|Solidere announces promotional program to attract buyers and boost its shares (Daily Star)
|Offer should allow the company to pay off its $295 million debt in 2 years
Solidere announced a new promotional program to encourage the sale of its real estate holdings in downtown Beirut that would simultaneously attract real estate developers and investors and boost the value of the company's shares. "It is our firm conviction that the current market price of our company's shares does not reflect their true value," said Nasser Shamaa, Solidere board chairman, during a press conference announcing the new sales plan at Solidere headquarters in Beirut on Thursday.
"Our aims also encompass generating a substantial cash flow, significantly reducing our debt and moving the real state market out of stagnation."

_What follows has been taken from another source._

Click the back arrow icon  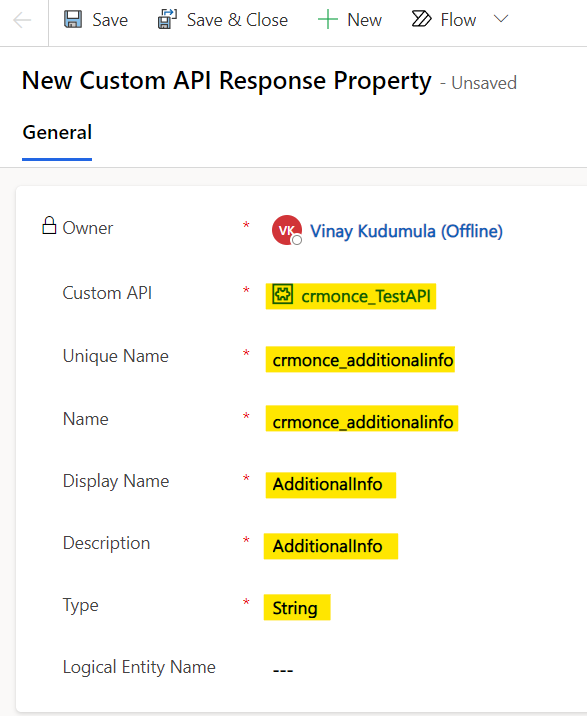[22, 20]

Shamaa outlined the proposed program, to be implemented in its entirety and applicable for only empty real estate plots, as follows:
The buyer/investor will automatically benefit from a reduction not exceeding 15 percent of the property's value. An initial cash payment, equivalent to 10 percent of the real estate value after reduction, must be paid upon signing the contract.

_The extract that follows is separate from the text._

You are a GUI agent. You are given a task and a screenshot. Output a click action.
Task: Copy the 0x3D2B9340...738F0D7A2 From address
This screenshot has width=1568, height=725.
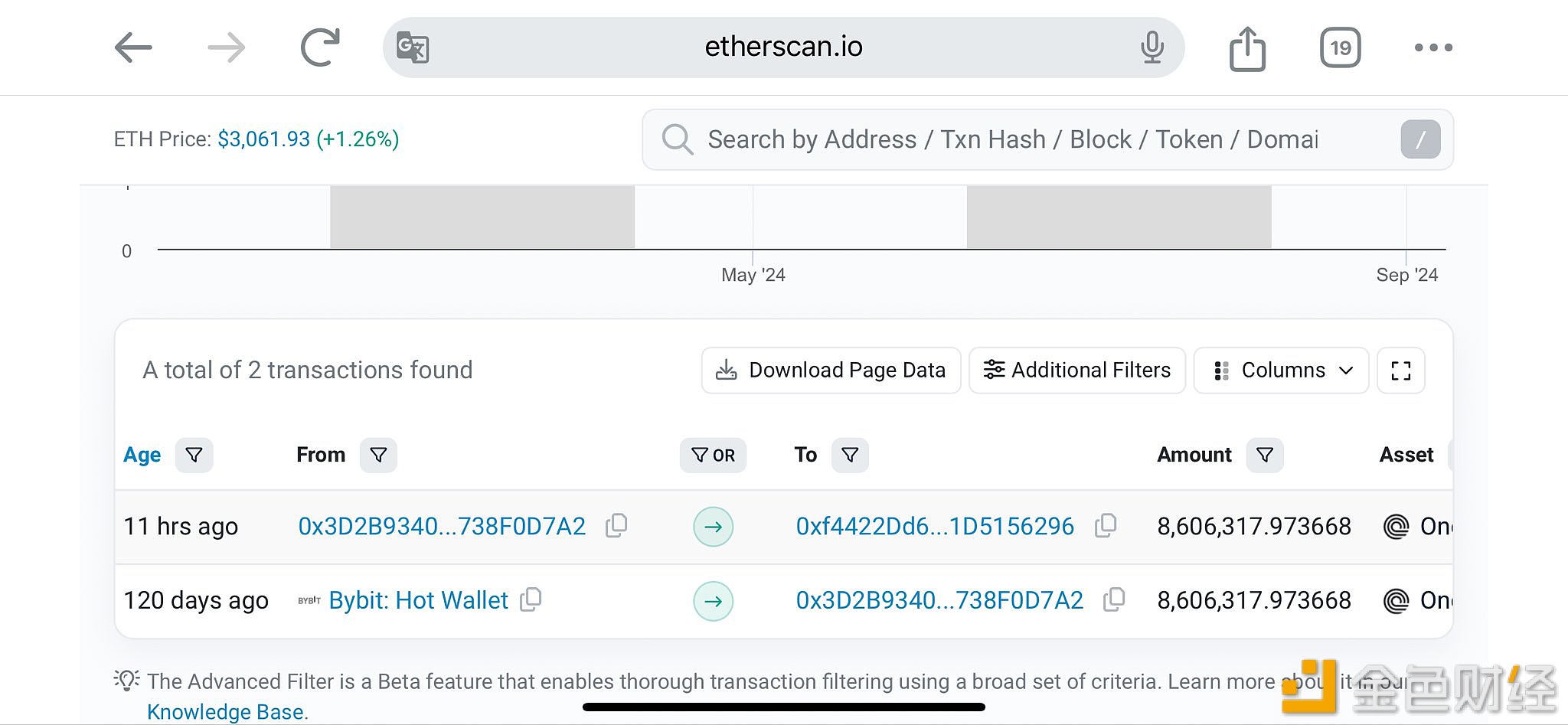coord(616,525)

At least 30 percent of the remaining value can be covered by Solidere shares (A and B), to be calculated on the basis of the Beirut Stock Exchange Solidere shares price average of the past 10 days preceding the sale's conclusion.
Furthermore, Solidere will add an extra 10 percent bonus on this amount, provided that the figure thus obtained does not vary by plus or minus 15 percent from the closing share value of the day preceding the inking of the deal.
The buyer/investor also has the option of increasing this percentage up to a maximum of 40 percent, the difference of which would be deducted from the initial cash payment. The remaining 60 percent would be divided into three equal yearly payments with interest fixed at LIBOR (The London interbank offered rate) plus 2."The shares thus returned to the company would not be reoffered back on the market but instead would be used to decrease the company's capital," explained Shamaa. "All other conditions pertaining to the contract and development of the real estate would be those currently in effect."
"This program cannot be broken up and all the conditions have to be accepted as a whole," he added. "Should this not be convenient to the potential investors, they can still carry out their purchases the old way."
The chairman expected that the move would allow the company to drastically reduce its $295 million existing debt and totally erase it in a two year period. The company's receivables already amount to over $200 million, not counting its cash and other properties.
In response to a question, Shamaa estimated that 80 percent of the investors were Lebanese and the other 20 percent were from the Arab world."By eradicating our debt we would finally be able to channel our income from rents back into the shareholders' pockets," concluded Shamaa. "We have high expectations that the program will receive wide acceptance and achieve a huge success."
Solidere recorded a profit of $16.43 million at the end of 2003, a drop of 60 percent compared to 2002.
Solidere A and B shares rose by more than 45 percent in value in March but the prices of these stocks, now traded at more than $7, are considered to be below their true market value.